We made rye bread, cheese and onion bread, and super-toast bread. Donny had made up six loaves of each bread beforehand, and we were supposed to help with the baking of that in between learning how to mix up the doughs for each. Then we would bring our three kinds of dough, and three hot loaves of bread home. I was fading fast before we got to the end, so I just brought four wads of dough home (the cheese-onion bread dough, without the addition of cheese and onions, can be used for cinnamon rolls. Heh-heh-heh!) And now there is bread baking even as I type.

So I went from high tech, to low tech. From flight, to the staff of life. From dreams to sustenance. I feel very full and well-rounded. And the cinnamon rolls smell just about done. Wanna come over and share?


  • At 10:52 AM , Anonymous Lisa Nowak said...

    Wow, what a lot of fun. Where is that Rose's Deli? I looked online and it said SW Portland. Is that right?

  • At 1:18 PM , Blogger Willow said...

    I'll be right over for the cinnamon buns!

    My grandmother still used a wood stove in her home when I was a kid. She told me that bread baked best with a three corn cob fire.
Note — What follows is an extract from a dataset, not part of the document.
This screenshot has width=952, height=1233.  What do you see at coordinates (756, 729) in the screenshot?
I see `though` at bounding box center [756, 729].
When I lived in Indo. I baked in a wood stove oven AND a kerosene stove top oven. The stove top oven had two temperatures: nuclear haulocast and tepid.

  • At 3:40 PM , Blogger Heide said...

    Mmmm, nothing like warm, sticky buns to make a Sunday afternoon truly unforgetable. I've often wondered about baking and cooking with fire. The airplane building looks like lots of fun. Cheers!

  • At 5:24 PM , Blogger Rose Lefebvre said...

    Nothing beats the aroma of freshly baked bread. Mmmmmmm!

  • At 7:30 PM , Blogger Galad said...

    Could you just waft the smell of cinnamon rolls my way? Sounds heavenly

  • At 9:33 PM , Blogger Amy Lane said...

    Wow-- you and DH are such wonderful community members--it's wonderful that you went to see all that good karma and constructive energy at work!

  • At 10:00 AM , Anonymous jingle said...


  • At 4:21 AM , Blogger KnitTech said...

    BBQer's use their hands to measure the heat also. Course that doesn't stop Grilltech from using two different thermometers.

  • At 8:56 PM , Anonymous Barb said...

    What a cool day. I think I'm most fulfilled when I'm learning something. Thanks for sharing.